Update: The next part of the labor story is on its way, I promise!
I am grateful for the comments my last post elicited, because I had no idea what kind of impression I was giving. I thank everyone for being supportive, but I really did a bad job of expressing myself.
That post really wasn't about Dooce and it REALLY wasn't about how I am confessing that I don't feel a bond with my newborn or anything like that. Not at all.
What I meant to convey was that I, just like every new mother with an internet connection, am always searching to figure out what the hell I'm supposed to be doing.
How DO you raise a child, exactly? Is THIS normal? What about THIS? TELL ME, INTERNETS: AM I DOING IT RIGHT!?!?!?
And so the moment I find a post from a source I trust (a medical website or a blogger like Dooce, for example) and I read about someone or something being different from my own experience, it's hard not to compare.
Ummm....But....Can my way be right, also?
That's a hard question for a new mom to answer. Contrary to how I've portrayed myself here, I DO have confidence in my parenting skills (really, I do), but still. When my way is different from someone else's way, it's hard not to feel conflicted, or wrong, or not as good. Or at least to wonder.
So. What I tried to illustrate in my last post was that my way, my labor story, is different from anyone who would describe their experience as transcendent (and there are LOTS of them; Dooce just happened to write about hers a couple days ago). My way is different from women who declare that they are "in love" with their newborn baby. And my labor story doesn't have any fireworks or freight trains or sparkles or moments where I feel One With The Universe.
Is my way still okay, then? Yes, of course. But it's still juxtaposed against other ways. And while I know that that doesn't make my experience lesser or not as good -- my way is great! -- it can still catch me off guard.
And that's what happened.

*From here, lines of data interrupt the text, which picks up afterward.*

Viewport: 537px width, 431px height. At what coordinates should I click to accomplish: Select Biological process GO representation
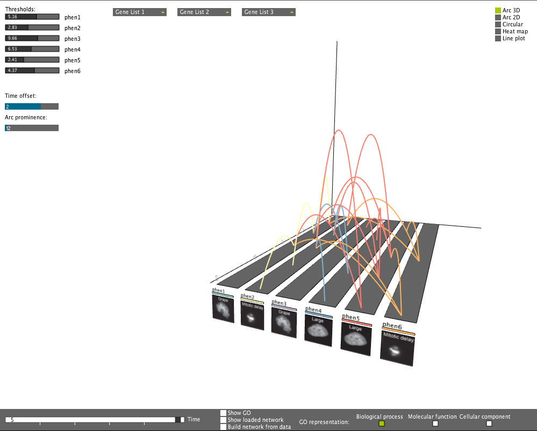pyautogui.click(x=382, y=423)
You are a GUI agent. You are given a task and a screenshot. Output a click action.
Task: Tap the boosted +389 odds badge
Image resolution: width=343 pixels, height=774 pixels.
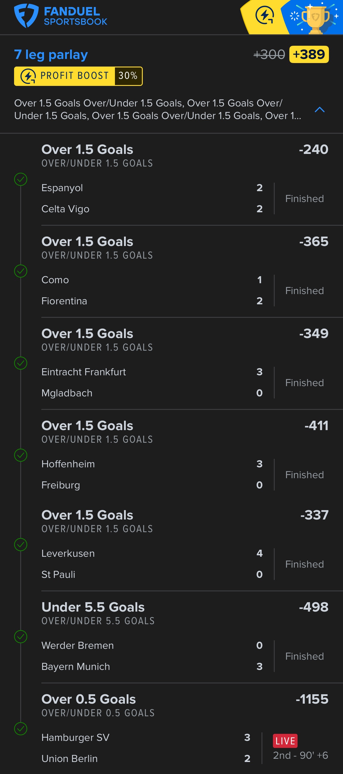[309, 54]
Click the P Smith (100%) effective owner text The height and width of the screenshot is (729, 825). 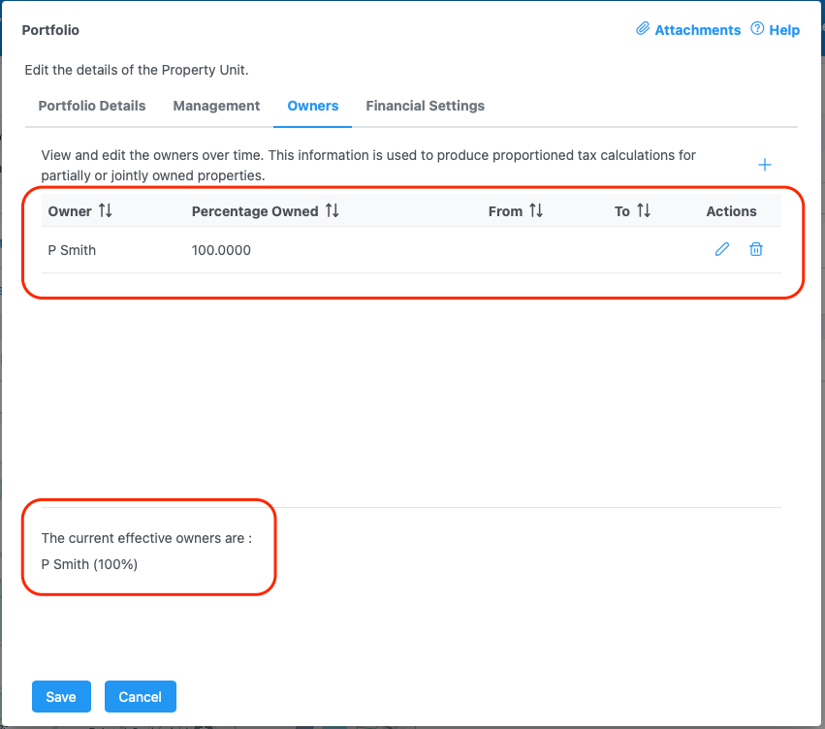(x=89, y=564)
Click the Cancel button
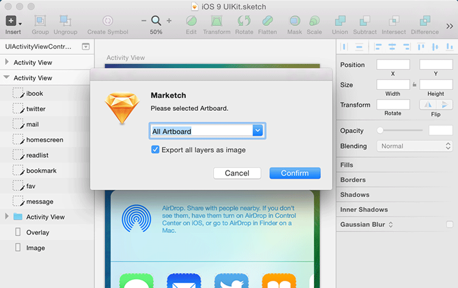458x288 pixels. [237, 173]
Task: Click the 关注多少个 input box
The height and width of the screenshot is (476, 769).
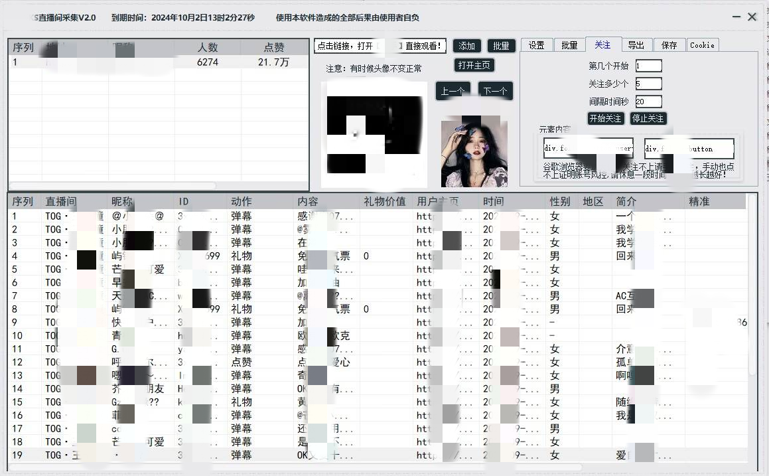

I got caught off guard. As a result, here is what I meant to say:
My experience wasn't like any that I've otherwise read. There weren't bells and whistles, exactly, and if I meditated at all it was only to keep myself from punching my nurse. I don't think it's fair for me to use frilly language or to try and describe my experience as something too deep for words. But that doesn't mean my experience was anything less important. It wasn't anything less amazing to me. I don't love my daughter less than anyone else loves theirs. My drug-addled, unfrilly hospital stay was unremarkable in many ways, but oh my god was I ever happy.
I still am.
So when someone uses words like transcendent I get defensive. Because I don't think you have to have that in order to have it be the best, most memorable, greatest thing ever. For me? I am crazy about my daughter, I love being her mother, I feel like everything has fallen into place and my life makes sense and that this is exactly what I am supposed to be doing.
AND I know that there are other ways, still. Some of you out there hated having a newborn. Hated labor, hated the newborn insanity, did not feel "built" for parenting at all...and yet also still found your child/parenting to be the best thing you've ever done.
One cannot help but get the impression from the internet that giving birth and having a baby is supposed to be mind-blowing and mind-altering and instantly life-changing and flowery and unicorn-filled. And all I want to add to the chorus is that Nope. It doesn't have to be that way, or any which way at all, to still be completely, totally awesome.